Bob Jenkins, owner of Front Row Motorsports, issued a similar sentiment.
“I have been part of this racing community for 20 years and couldn’t be more proud of the Front Row Motorsports team and our success. But the time has come for change,” Jenkins said.
“We need a more competitive and fair system where teams, drivers, and sponsors can be rewarded for our collective investment by building long-term enterprise value, just like every other successful professional sports league.”
The lawsuit comes after more than two years of negotiations between NASCAR and racing teams. The motorsport’s governing body wanted to update its charter which includes the revenue sharing model.
“Founded in 1948, NASCAR’s business model has been based on the principle of independent stock car racing teams investing their own money and time for the opportunity to compete in premier stock car events at tracks largely owned by NASCAR’s ruling family, the Frances,” the lawsuit reads.
“Whatever teams put in, NASCAR argued, would be rewarded with the glory of race wins and championships. However, even some of the most successful racing teams in NASCAR history have left the sport with little to show for it, at least not in their wallets, while the France family profited handsomely.”
Jenkins has said he has never made a profit since joining NASCAR in 2005, per Associated Press.

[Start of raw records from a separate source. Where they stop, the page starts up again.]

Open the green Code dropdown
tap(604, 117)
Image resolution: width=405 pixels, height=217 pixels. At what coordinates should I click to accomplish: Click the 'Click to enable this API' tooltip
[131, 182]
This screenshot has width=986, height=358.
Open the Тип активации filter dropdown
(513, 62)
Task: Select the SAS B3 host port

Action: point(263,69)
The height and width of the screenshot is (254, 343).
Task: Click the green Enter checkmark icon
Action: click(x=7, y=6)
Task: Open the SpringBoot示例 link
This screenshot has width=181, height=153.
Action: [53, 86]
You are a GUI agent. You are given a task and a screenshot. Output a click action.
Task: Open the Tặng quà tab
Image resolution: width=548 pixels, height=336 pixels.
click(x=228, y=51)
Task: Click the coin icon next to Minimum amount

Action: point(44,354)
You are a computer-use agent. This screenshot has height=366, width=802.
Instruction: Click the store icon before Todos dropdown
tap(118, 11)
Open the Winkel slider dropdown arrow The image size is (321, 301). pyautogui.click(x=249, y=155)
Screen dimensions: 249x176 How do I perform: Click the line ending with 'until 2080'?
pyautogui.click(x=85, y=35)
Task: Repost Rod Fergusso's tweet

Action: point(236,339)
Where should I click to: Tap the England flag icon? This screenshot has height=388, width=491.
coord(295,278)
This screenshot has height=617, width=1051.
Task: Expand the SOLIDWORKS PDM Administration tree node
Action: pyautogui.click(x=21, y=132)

While 23XI Racing and Front Row Motorsports said they held out from signing the new agreements, the lawsuit alleges some teams felt they had no choice but to sign.

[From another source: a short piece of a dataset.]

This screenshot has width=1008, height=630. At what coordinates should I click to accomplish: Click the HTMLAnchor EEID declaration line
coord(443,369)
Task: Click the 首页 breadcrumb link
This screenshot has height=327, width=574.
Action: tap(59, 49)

“Faced with a take-it-or-leave-it offer, and no competing opportunity for premier stock car racing in the United States, most of the teams concluded that they had to sign. One team described its signing as “coerced,” and another said it was “under duress.” A third team said, NASCAR “put a gun to our head(s)” and we “had to sign,” the lawsuit adds.
NASCAR’s Cup Series is currently racing in the playoffs Round of 12. On Sunday, teams will race at Talladega Superspeedway for the YellaWood 500 in Alabama.
Currently, 23XI Racing’s No. 45 and No. 23 cars are in 9th and 19th place, respectively, in the owners’ standings.